Monday, March 1, 2010

Barcelona and Montserrat, Catalunya, Espanya


Only a matter of days after returning home to the United States, my mother learned that she would return to Spain at the end of that same month, this time for work. As her company was sending her to Barcelona, Spain’s second largest city and capital of the Catalan speaking region of Catalunya (Catalonia in Spanish), I took this development as a cue to return to the city for the first time in eight and a half years.

I landed in Barcelona on a Wednesday in time to meet my mother and her coworkers for dinner. The following Thursday, we headed outside of Barcelona by train to visit the Benedictine monastery of Santa María de Monserrat. Located aside the face of a mountain with numerous jagged peaks (hence the name: serrated mountain), the monastery was built around a shrine to the black virgin, the most venerated saint in all of Catalonia. A site of worship for over a thousand years, many of the buildings existing today date to the 1400s. Overnight climbs to the top of the mountain remain a traditional pastime for Catalan youth. After wondering the grounds for a while, we were able to hear a short performance by L’Escolonia, one the oldest boys choirs in Europe, before climbing the grand staircase to visit the shrine itself. In the afternoon, we switched gears to visit Antonio Gaudi’s Templo de la Sagrada Familia, one of Barcelona’s signature sights and perhaps Europe’s oldest construction site.

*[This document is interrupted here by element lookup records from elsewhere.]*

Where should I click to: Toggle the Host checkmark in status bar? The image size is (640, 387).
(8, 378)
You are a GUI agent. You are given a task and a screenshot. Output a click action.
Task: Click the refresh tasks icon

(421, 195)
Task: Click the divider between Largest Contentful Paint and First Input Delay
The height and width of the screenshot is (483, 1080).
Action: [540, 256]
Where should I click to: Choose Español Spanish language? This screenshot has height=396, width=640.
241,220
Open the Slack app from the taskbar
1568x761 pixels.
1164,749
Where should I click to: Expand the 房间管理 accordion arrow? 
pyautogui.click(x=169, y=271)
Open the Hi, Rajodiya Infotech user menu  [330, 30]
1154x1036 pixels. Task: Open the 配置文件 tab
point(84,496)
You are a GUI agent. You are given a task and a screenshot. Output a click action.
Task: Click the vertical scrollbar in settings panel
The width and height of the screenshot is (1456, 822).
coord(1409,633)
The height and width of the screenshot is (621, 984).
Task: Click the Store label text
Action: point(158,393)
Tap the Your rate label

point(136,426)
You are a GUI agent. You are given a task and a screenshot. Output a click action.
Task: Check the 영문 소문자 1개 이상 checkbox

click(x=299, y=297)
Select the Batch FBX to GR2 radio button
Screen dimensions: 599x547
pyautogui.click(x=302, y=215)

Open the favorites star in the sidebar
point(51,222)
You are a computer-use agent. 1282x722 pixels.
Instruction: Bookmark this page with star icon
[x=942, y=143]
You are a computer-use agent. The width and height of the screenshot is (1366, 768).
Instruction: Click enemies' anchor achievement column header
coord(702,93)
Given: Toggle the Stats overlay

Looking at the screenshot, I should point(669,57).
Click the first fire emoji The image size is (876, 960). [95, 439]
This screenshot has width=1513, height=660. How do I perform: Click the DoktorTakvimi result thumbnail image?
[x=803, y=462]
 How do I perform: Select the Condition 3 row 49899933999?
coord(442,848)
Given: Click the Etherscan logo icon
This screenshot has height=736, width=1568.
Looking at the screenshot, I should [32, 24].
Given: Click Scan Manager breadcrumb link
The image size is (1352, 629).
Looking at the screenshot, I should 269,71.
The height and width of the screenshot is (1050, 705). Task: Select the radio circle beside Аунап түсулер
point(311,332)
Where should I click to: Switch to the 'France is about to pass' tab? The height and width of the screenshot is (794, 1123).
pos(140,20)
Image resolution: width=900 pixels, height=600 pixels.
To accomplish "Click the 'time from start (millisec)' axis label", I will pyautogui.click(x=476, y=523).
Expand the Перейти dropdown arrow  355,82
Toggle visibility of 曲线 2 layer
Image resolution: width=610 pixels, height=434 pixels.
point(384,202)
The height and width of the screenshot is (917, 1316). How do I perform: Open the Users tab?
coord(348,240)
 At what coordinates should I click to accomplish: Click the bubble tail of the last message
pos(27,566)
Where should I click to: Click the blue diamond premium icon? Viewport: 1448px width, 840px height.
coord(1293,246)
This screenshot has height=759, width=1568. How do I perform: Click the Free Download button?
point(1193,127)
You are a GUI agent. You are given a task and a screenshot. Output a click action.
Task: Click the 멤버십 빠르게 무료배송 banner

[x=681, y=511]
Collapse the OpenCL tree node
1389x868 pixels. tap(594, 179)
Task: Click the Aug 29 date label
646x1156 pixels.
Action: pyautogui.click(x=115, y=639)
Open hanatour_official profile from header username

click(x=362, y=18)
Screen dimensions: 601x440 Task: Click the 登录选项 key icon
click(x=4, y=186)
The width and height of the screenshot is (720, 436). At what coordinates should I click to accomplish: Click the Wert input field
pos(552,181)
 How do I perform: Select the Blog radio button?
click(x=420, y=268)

Friday morning, after wishing farewell to my mother, I went to Parc Güell – another Guadi work – and for a long walk along the Passeig de Gràcia and the surrounding L’Eixample district. Of particular interest here were two Gaudi Batlló (left) and Casa Milà (above). On Saturday, I ventured around the old city or Barri Gòtic. Here I visited the Museu de Ciutat, where I walked above the ruins of the former Roman city and the adjoining ruins of the Visigothic Palace, and the Cathedral. My stroll also took me the famed (though to my mind overrated) boulevard of Las Ramblas and by a number of soaring medieval churches, architectural masterpieces burnt during the anti-clerical violence that shook the city at the start of the twentieth century.


On my last day in Barcelona, I joined my host, Antonio, and headed to the Museu Nacional d’Art de Catalunya where, in additional to seeing some awesome frescos collected from chapels located high in the Pyrenees Mountains to the north of the city, I also briefly met accomplished Spanish historian Sir J. H. Elliott. In the afternoon, I wandered through the former grounds of the 1992 Olympics to view the city from the old fort at the very top of Montjuic. By dinnertime, I was back in Sevilla.